╭─ Page excerpt

2016 Non-Qualified Deferred Compensation

 

Name

   Executive
Contributions
in Last FY
($)
     Registrant
Contributions
in Last FY
($)
     Aggregate
Earnings (Loss)
in Last FY
($)(a)
     Aggregate
Withdrawals/
Distributions
($)
     Aggregate
Balance at
Last FYE
($)
 

Sam K. Reed

     0        0        118,442        0        2,117,763  

Matthew J. Foulston

     0        0        0        0        0  

Dennis F. Riordan

     0        0        0        0        0  

Thomas E. O’Neill

     0        0        0        0        0  

Rachel Bishop

     0        0        8,824        0        123,498  

Erik T. Kahler

     0        0        0        0        0  

Christopher D. Sliva

     0        0        0        0        0  

 

(a) Amounts in this column are not included in the 2016 Summary Compensation Table of this Proxy Statement.

╰─

__The task__
Can you rewrite everything from "0        0        8,824" down to "this Proxy Statement." in the deferred compensation table, putting "proxy filing" wherever "Proxy Statement" appears?

╭─ Source excerpt

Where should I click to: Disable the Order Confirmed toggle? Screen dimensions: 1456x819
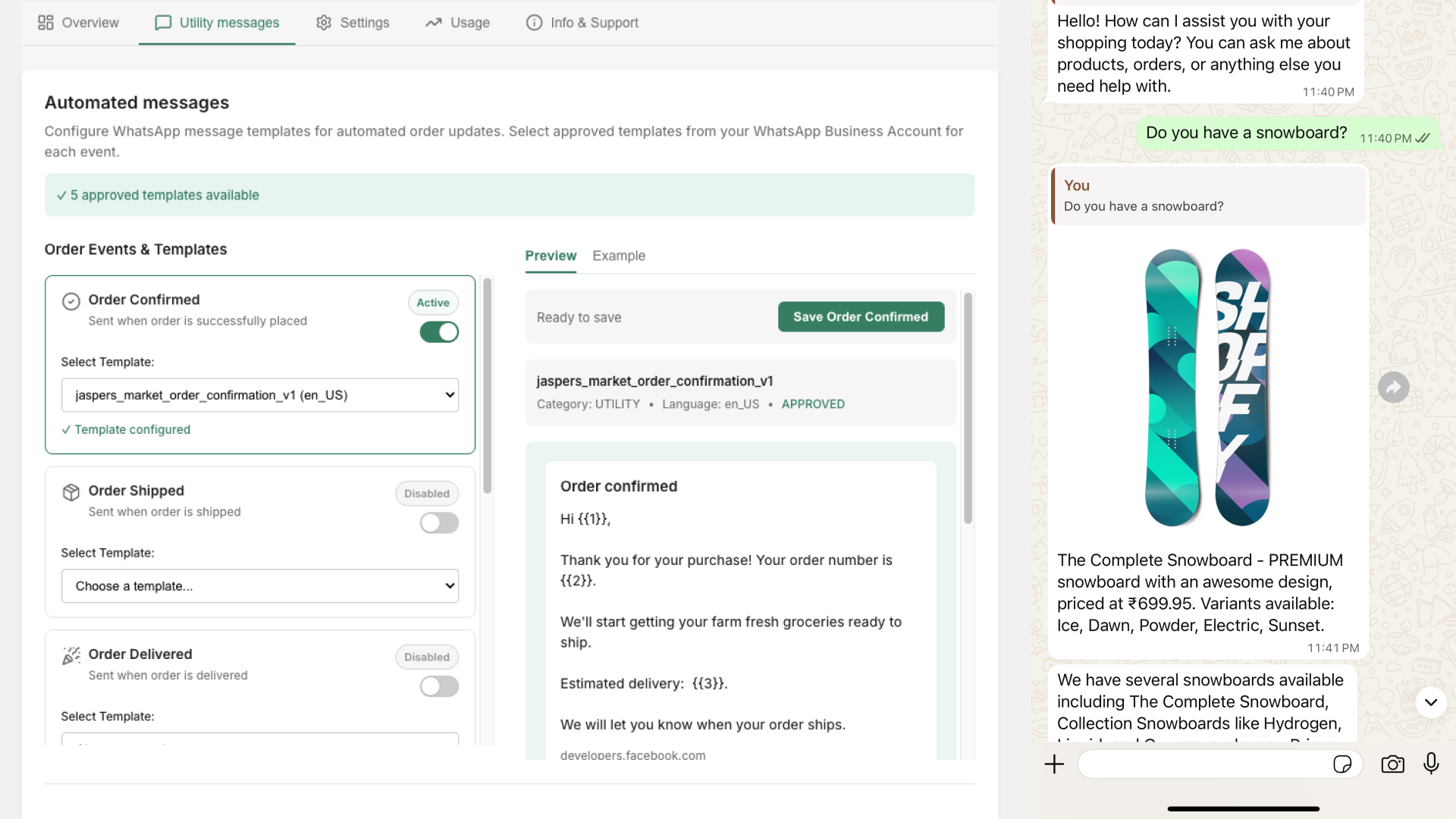click(x=439, y=331)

╰─

__Solution to this problem__
0        0        8,824        0        123,498  

Erik T. Kahler

     0        0        0        0        0  

Christopher D. Sliva

     0        0        0        0        0  

 

(a) Amounts in this column are not included in the 2016 Summary Compensation Table of this proxy filing.